» Requirement
Copy the rows below word for word, without the pictures.

» Listed records
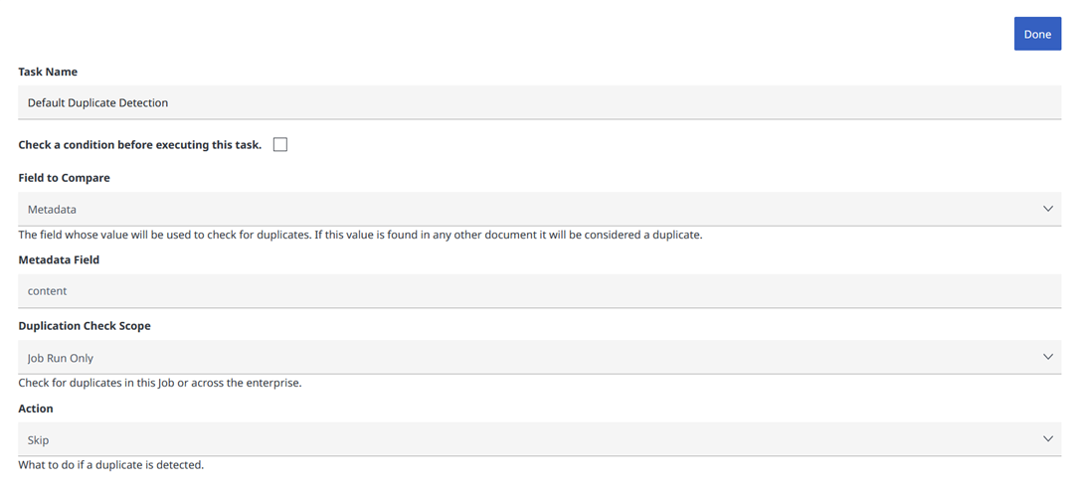Click the chevron icon on Duplication Check Scope
Screen dimensions: 1079x490
(x=1047, y=357)
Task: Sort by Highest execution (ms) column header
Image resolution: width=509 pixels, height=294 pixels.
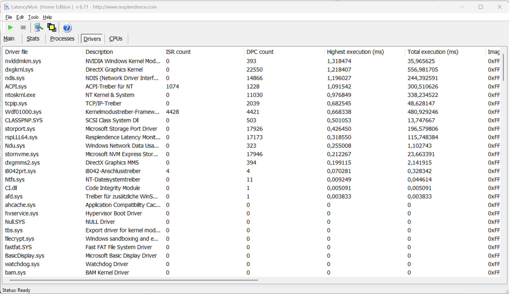Action: click(x=355, y=52)
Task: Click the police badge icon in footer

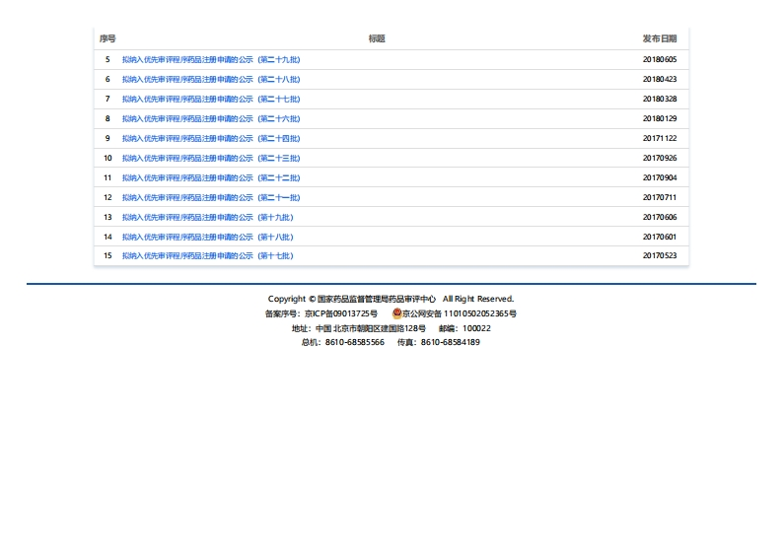Action: (397, 313)
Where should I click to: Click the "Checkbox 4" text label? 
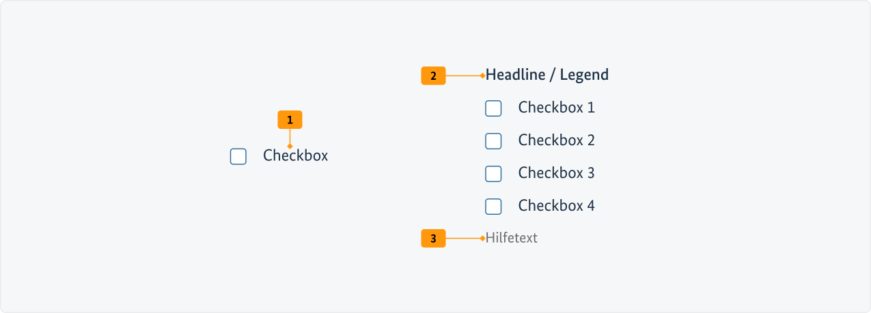click(556, 206)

» Written solution
Click the chevron icon on Duplication Check Scope
Screen dimensions: 1079x490
(x=1047, y=357)
Task: Sort by Highest execution (ms) column header
Image resolution: width=509 pixels, height=294 pixels.
Action: click(x=355, y=52)
Task: Click the police badge icon in footer

Action: (397, 313)
Where should I click to: Click the "Checkbox 4" text label? 
click(556, 206)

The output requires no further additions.